=== List of tasks ===
1) Answer these from the passage on the game Unpacking below:
(a) At which festival was the writer able to try the game's demo?
(b) In what year is the child's room in the first level set?
(c) How many taped-up cardboard boxes sit in that first room?
2) From the passage on the game Unpacking below, reproduce everything from "Do you ever" down to "I have today.", word for word.

Do you ever find yourself stress-cleaning? It’s that compulsion to tidy up when everything seems to be weighing you down. Maybe work is pouring in, the kids are bouncing off the walls, and the puppy is peeing on the carpet again. It can feel like your only options are to pull out your hair or, as a healthier alternative, clean your house.
It’s a way to create some semblance of control. There’s something soothing about reorganizing a bookshelf or dusting the entertainment center when you’re having a bad day, isn’t there?
The stressors of daily life have only become more burdensome for many folks during the pandemic. That’s why, as we seem to finally be turning a corner in this whole mess, Unpacking has become the meditative timeout I wish I had a year ago — but it’s one I’m thankful I have today.
As part of LudoNarraCon, this week’s indie games festival focusing on story-based games, I was able to check out a few dozen demos of upcoming indie games, but Unpacking is my favorite of the whole event.
In Unpacking, players organize rooms as though they’re just moving in. Without so much as a text-based intro or an opening cutscene, the first level drops you into a child’s room fit with bunk beds in 1997. An empty shelf and a desk sit there, as do three taped-up cardboard boxes.
Instinctively, you know to open the boxes and start decorating the room, and the total lack of timers, score settings, or much of anything that would be considered gamification makes it so much more inviting. You’re mostly free to organize and decorate the room as you see fit — there are nearly no wrong answers in Unpacking.
Maybe you want the stuffed animals to go on the shelf, the board games to go under the bed, and the soccer ball to sit in the corner beside the desk. Or maybe you want your soccer trophy on display prominently in the middle of your desk, but you’re through with the stuffies, so you set them on the top bunk, generously donated vertically to your little brother.

=== Data listing ===
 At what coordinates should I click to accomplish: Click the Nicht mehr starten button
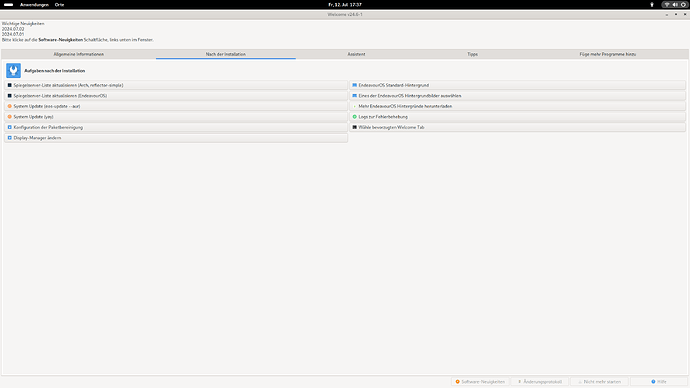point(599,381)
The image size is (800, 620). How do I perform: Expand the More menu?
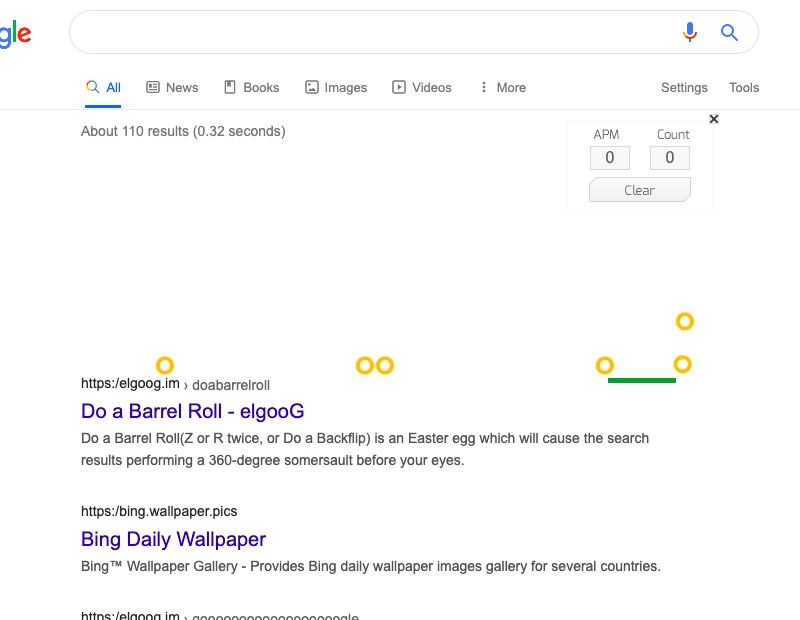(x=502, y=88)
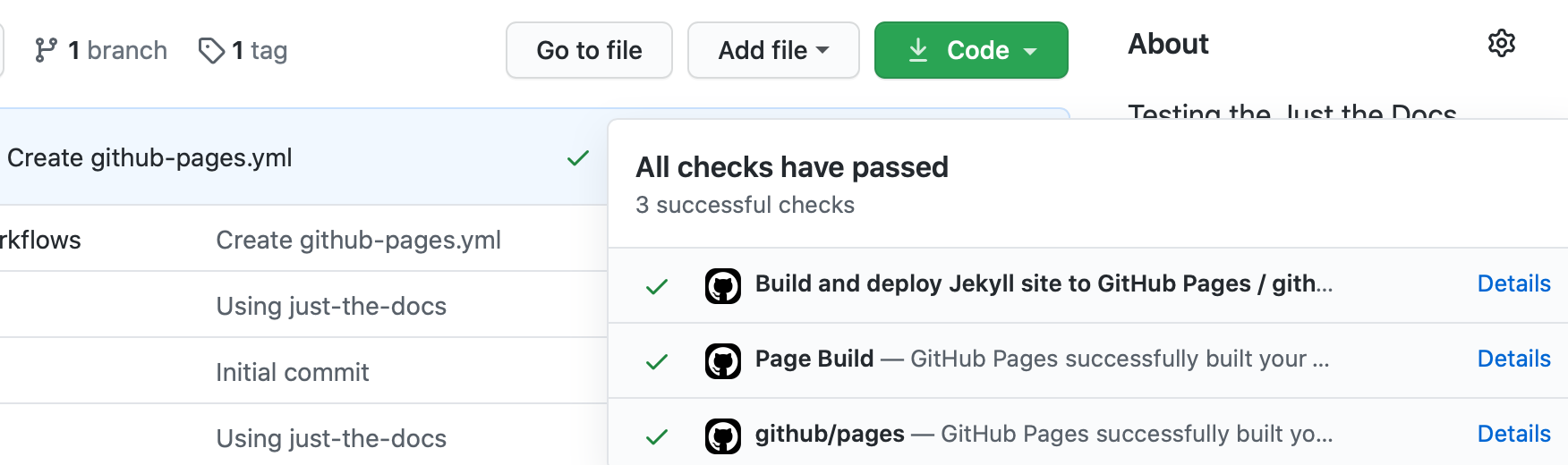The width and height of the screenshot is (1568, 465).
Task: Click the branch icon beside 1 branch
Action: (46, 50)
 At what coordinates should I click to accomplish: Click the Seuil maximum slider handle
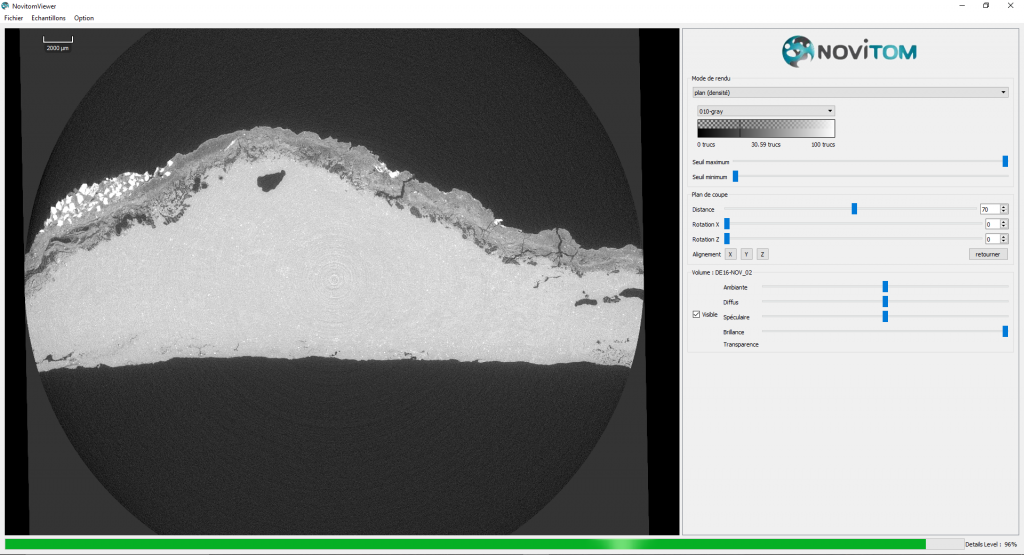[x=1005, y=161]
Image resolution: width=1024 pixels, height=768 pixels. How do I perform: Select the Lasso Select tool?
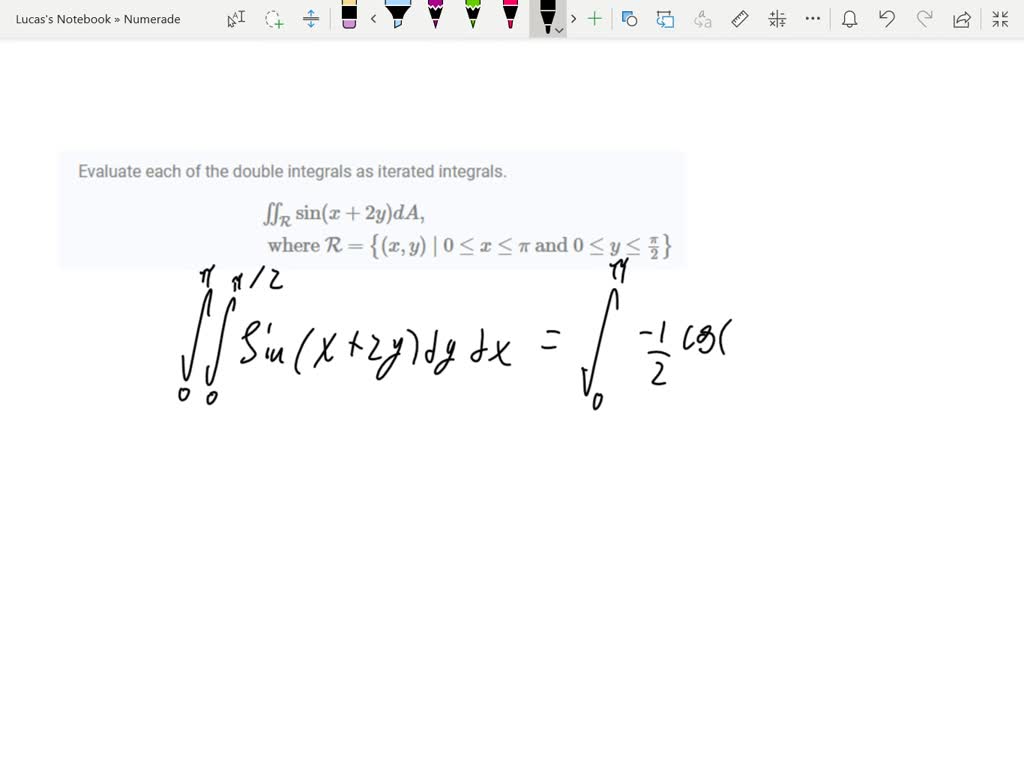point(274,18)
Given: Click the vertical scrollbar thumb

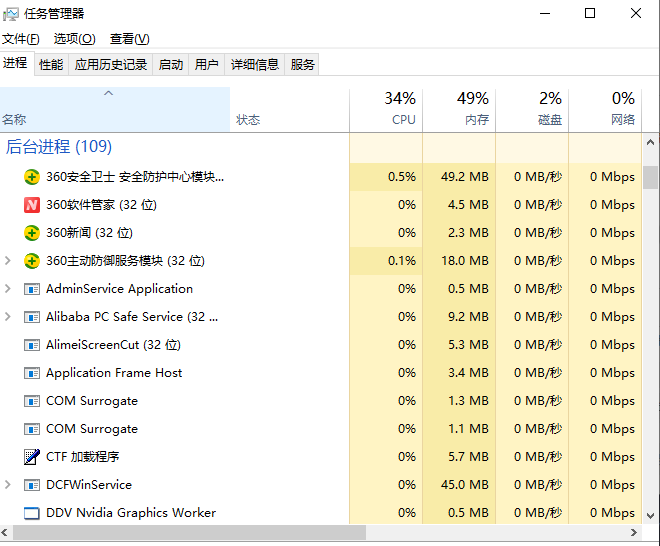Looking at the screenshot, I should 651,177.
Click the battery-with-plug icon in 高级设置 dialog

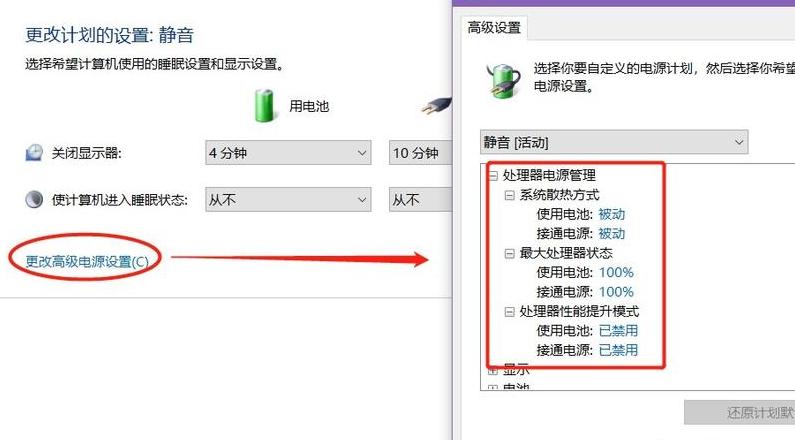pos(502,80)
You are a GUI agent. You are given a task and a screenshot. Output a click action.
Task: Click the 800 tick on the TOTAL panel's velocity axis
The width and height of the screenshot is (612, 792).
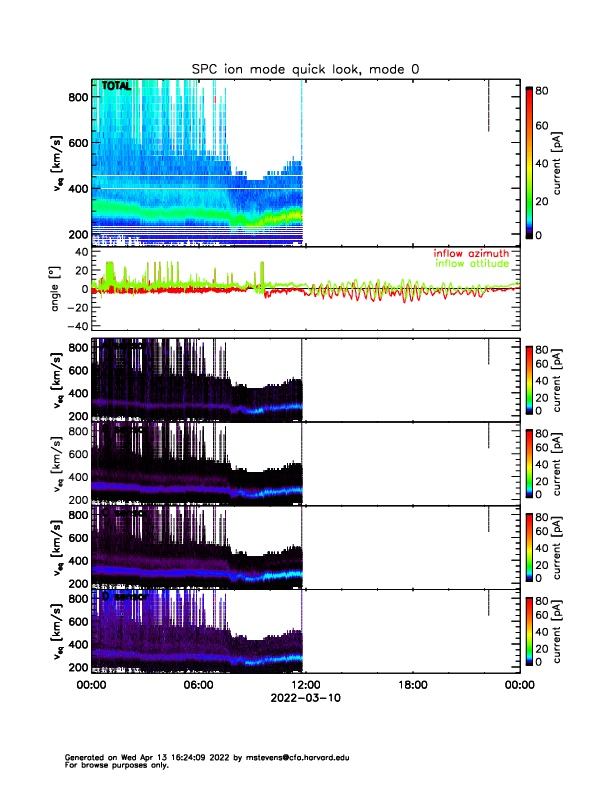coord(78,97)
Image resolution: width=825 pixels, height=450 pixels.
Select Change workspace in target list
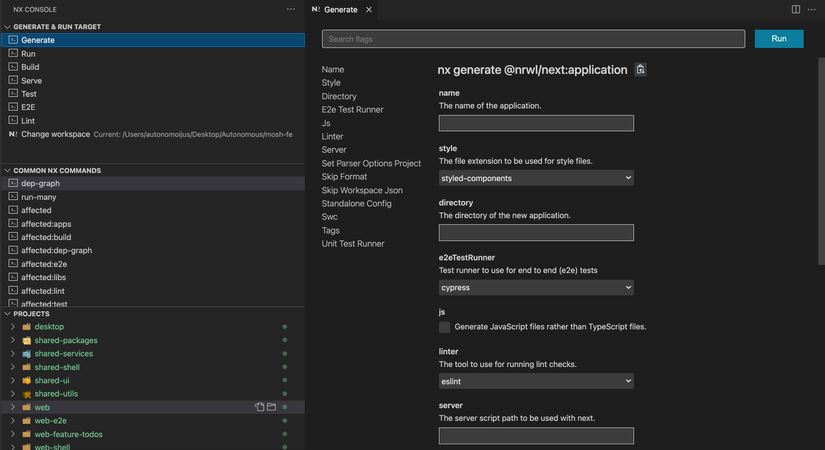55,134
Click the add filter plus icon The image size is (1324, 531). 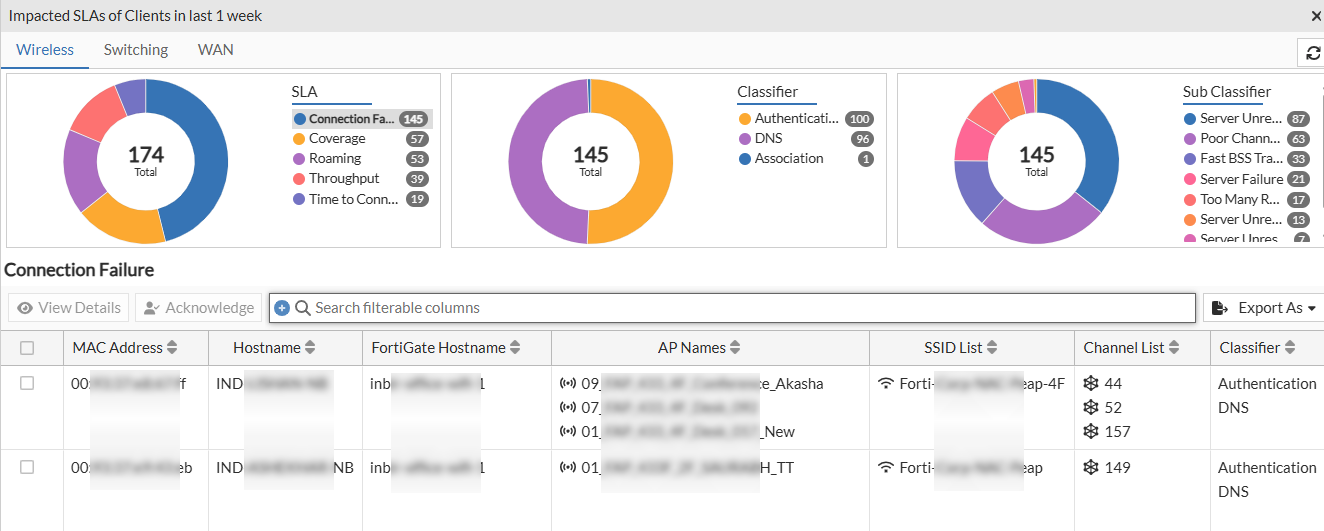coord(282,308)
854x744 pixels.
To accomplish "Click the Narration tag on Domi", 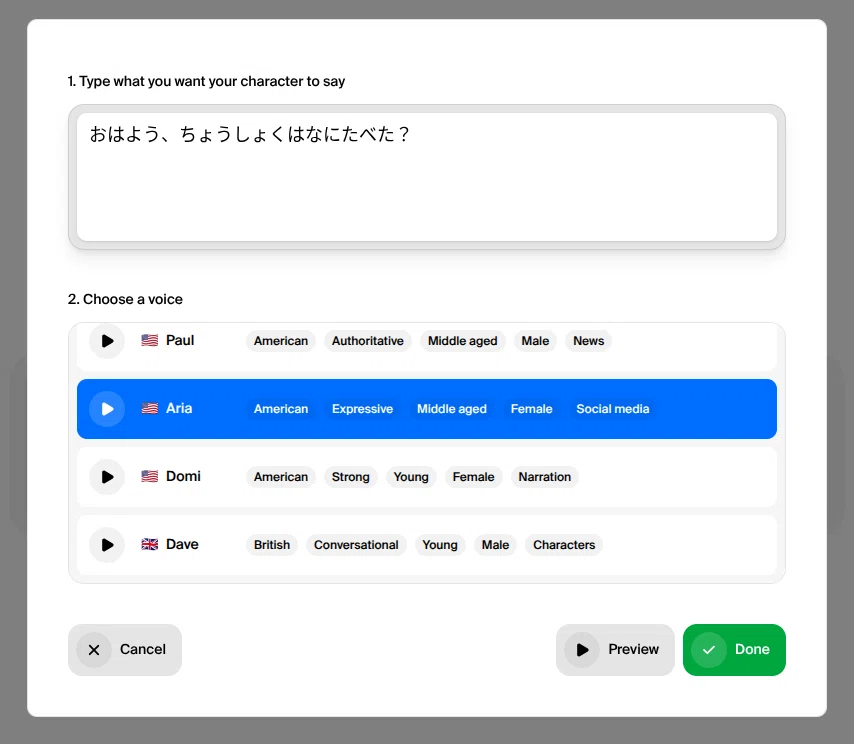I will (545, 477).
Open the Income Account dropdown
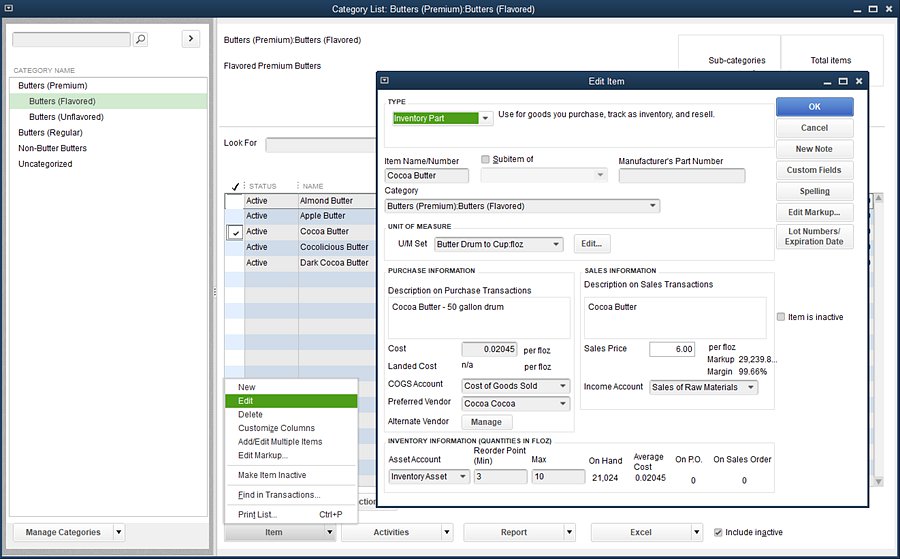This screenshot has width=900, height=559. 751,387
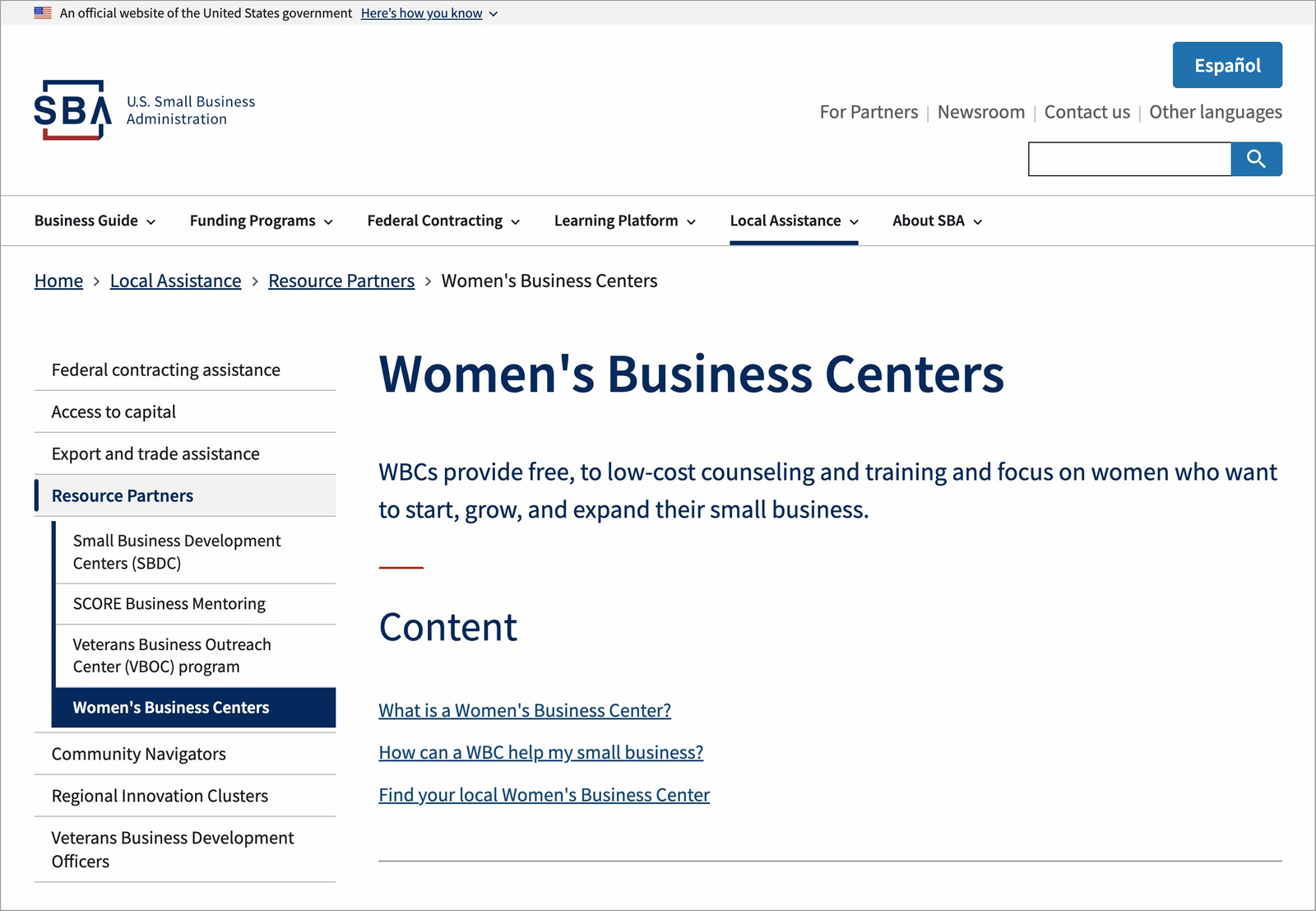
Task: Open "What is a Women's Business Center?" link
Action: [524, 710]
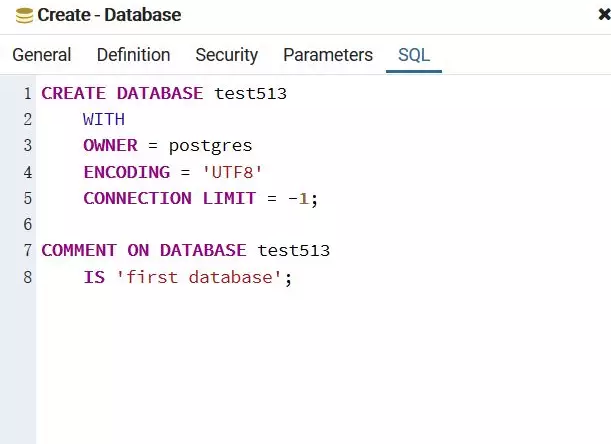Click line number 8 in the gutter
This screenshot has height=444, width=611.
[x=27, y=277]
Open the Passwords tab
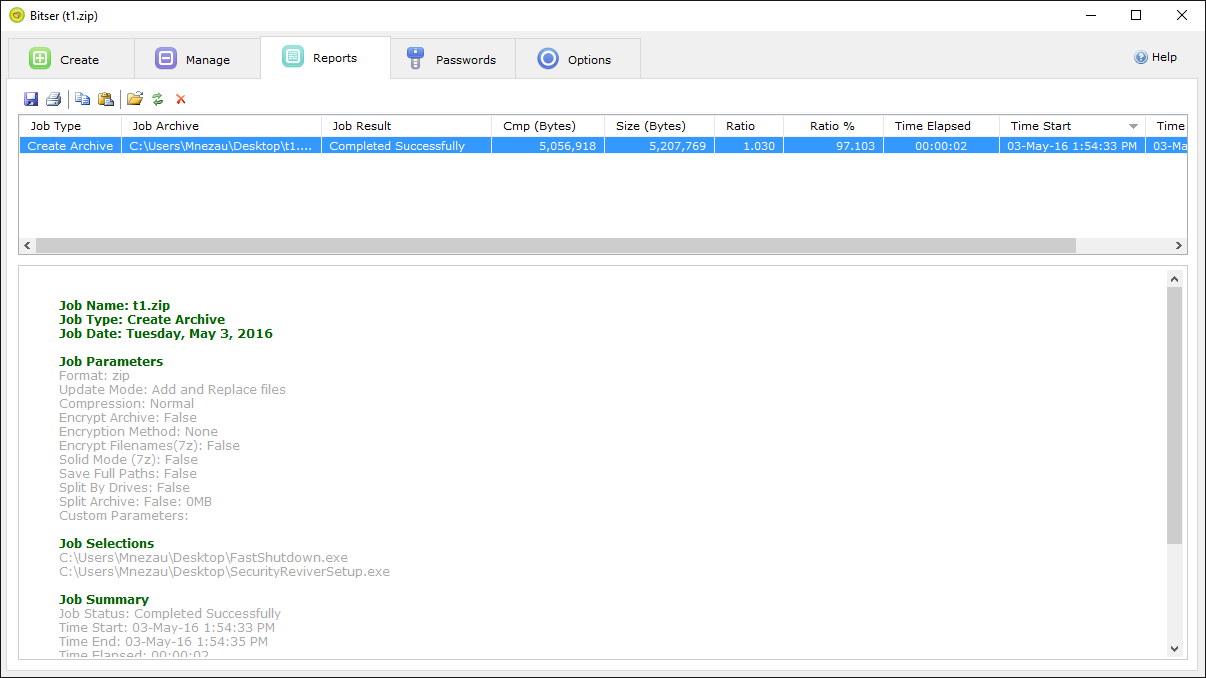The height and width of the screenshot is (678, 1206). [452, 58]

=== Answers to each task ===
1)
(a) LudoNarraCon
(b) 1997
(c) Three

2)
Do you ever find yourself stress-cleaning? It’s that compulsion to tidy up when everything seems to be weighing you down. Maybe work is pouring in, the kids are bouncing off the walls, and the puppy is peeing on the carpet again. It can feel like your only options are to pull out your hair or, as a healthier alternative, clean your house.
It’s a way to create some semblance of control. There’s something soothing about reorganizing a bookshelf or dusting the entertainment center when you’re having a bad day, isn’t there?
The stressors of daily life have only become more burdensome for many folks during the pandemic. That’s why, as we seem to finally be turning a corner in this whole mess, Unpacking has become the meditative timeout I wish I had a year ago — but it’s one I’m thankful I have today.